A recurring image in the book is that of her phone getting cracked, a reference both to the bad luck that breaking mirrors brings as well as a way of showing a face that’s also breaking apart. There are flashbacks to her feeling like she’s falling apart from her childhood, which can be construed as a reference to this life-long existential crisis and/or a life spent dealing with mental illness. There are also flashbacks to her best friend, who was her one tether to reality and meaning. When they reconnect over the computer at the end, the fact that her friend is invisible too comes as no surprise. In many ways, the final scenes are the culmination of a giant gag: two invisible people finally finding connection and meaning by staring at each other, perceiving only the background. The existentialist philosopher Gabriel Marcel hurdled the ethics problem with the concept of “communion”, which (and often through eye contact and the acknowledgment of eye contact) provided the possibility of perceiving the subjective natures of others. That this moment of communion came even when the two women couldn’t see each other is simply a delicious and clever irony. In a way, it makes sense: if perceiving another person as an end unto themself, as someone who is not objectified or classified by one’s gaze, then in some ways it’s easier to do that without the burden of actual visibility creating a visual that can be objectified!

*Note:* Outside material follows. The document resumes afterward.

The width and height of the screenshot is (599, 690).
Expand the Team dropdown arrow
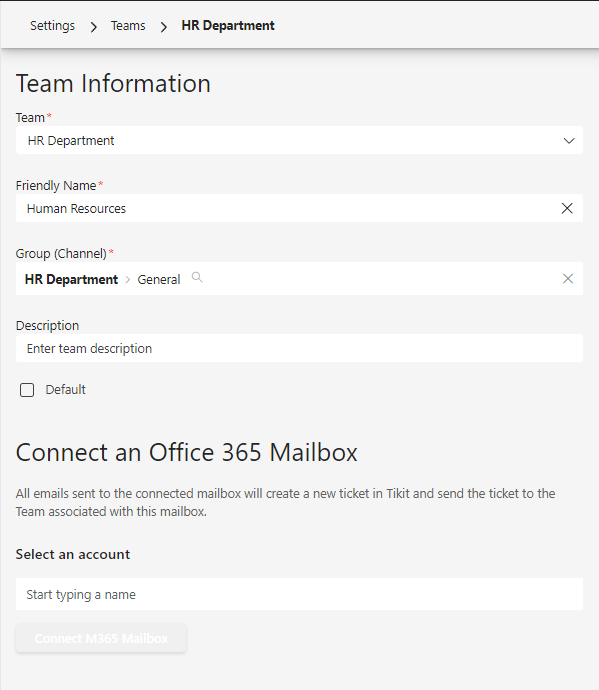pyautogui.click(x=569, y=141)

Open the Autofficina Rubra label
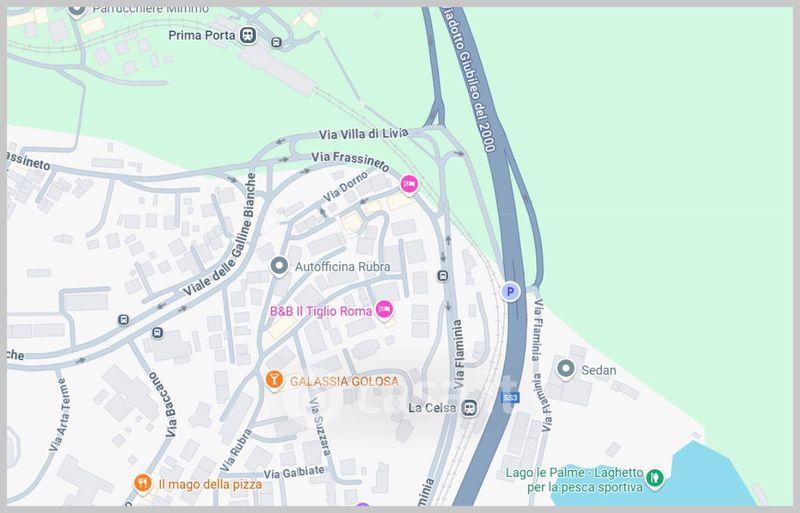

Seitchik ends the book with an epilogue that at first seems like an implausibly happy ending, creating a projection that seems absurdly happy. Then Seitchik pulls the rug out one last time, fading back into that erasure/blurring technique, noting “it’s hard to keep track of invisible people”. It’s a way of acknowledging that this book is less a narrative and more a series of meaningful episodes that culminate in a single moment of connection. Considering how difficult it is to achieve such a moment in the best of circumstances, Seitchik suggests that the reader should worry less about what might happen next and instead spend more time thinking about what just happened. That final scene finally saw Claire stop looking for exits and be in the moment with another, just for a moment. The beautiful simplicity and utility of her line provides a a crucial deadpan quality to the book, giving the more striking and experimental visual flourishes that much more power.